About this exercise:
Transcribe exactly the line containing "Organizations (455, 152)" and each line after it, through the end of the entries, with nothing before or after.

[[ Information given, beginning ]]

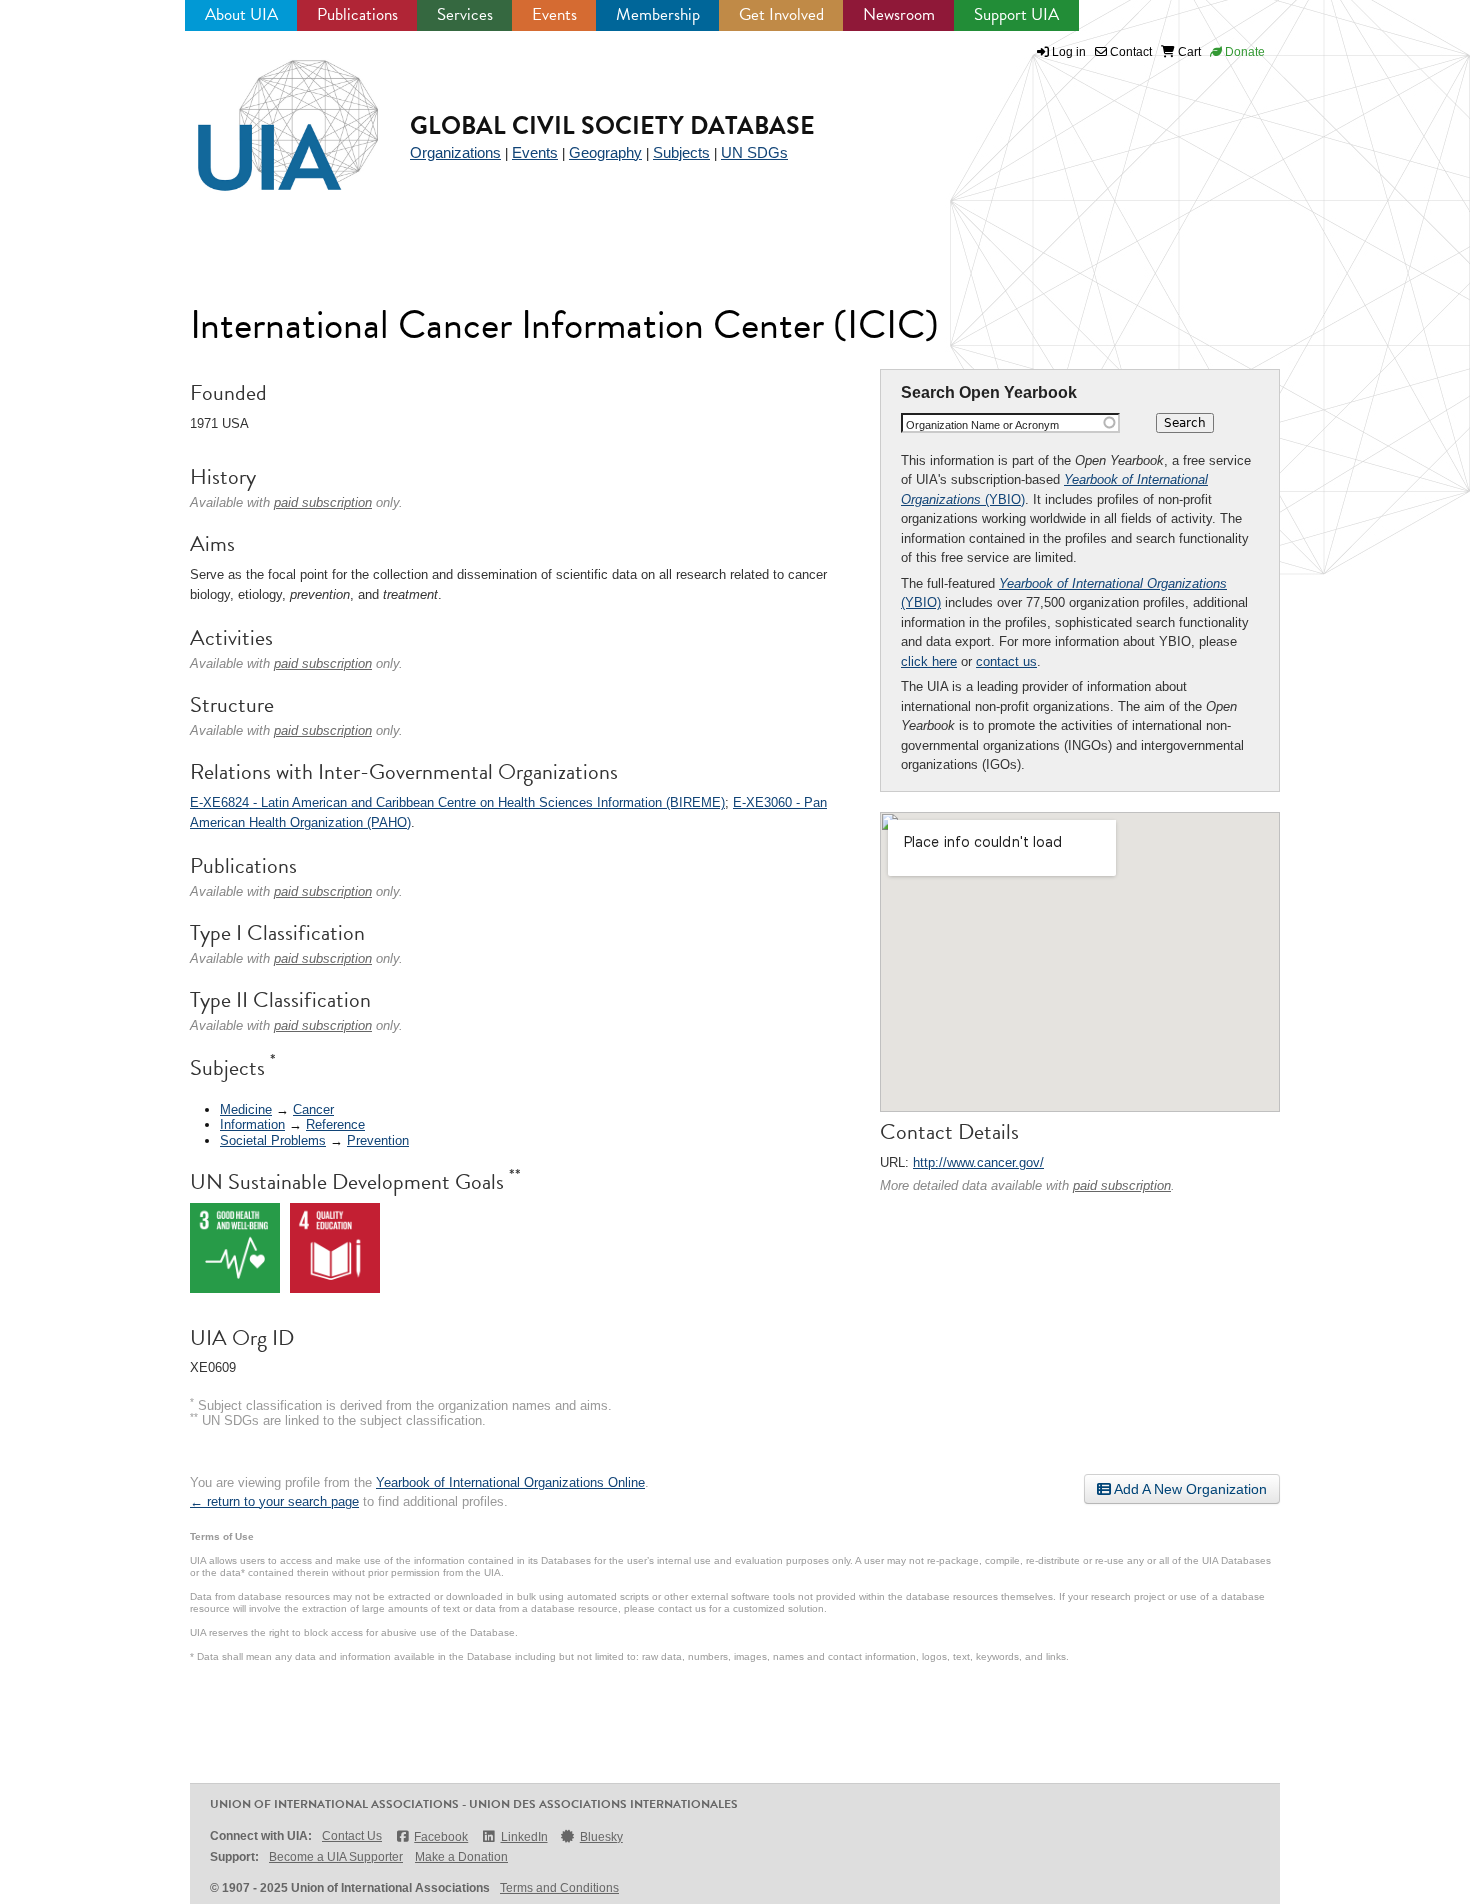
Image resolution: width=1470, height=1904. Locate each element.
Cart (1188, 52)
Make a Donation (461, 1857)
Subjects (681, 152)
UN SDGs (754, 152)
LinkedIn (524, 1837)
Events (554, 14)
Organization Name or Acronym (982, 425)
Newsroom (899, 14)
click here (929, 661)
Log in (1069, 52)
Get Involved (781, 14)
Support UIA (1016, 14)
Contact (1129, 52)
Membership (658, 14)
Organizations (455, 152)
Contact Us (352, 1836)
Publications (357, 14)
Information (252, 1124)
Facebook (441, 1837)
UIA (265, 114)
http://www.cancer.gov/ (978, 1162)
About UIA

[[ Information given, end ]]

Response to this exercise:
Organizations (455, 152)
Contact Us (352, 1836)
Publications (357, 14)
Information (252, 1124)
Facebook (441, 1837)
UIA (265, 114)
http://www.cancer.gov/ (978, 1162)
About UIA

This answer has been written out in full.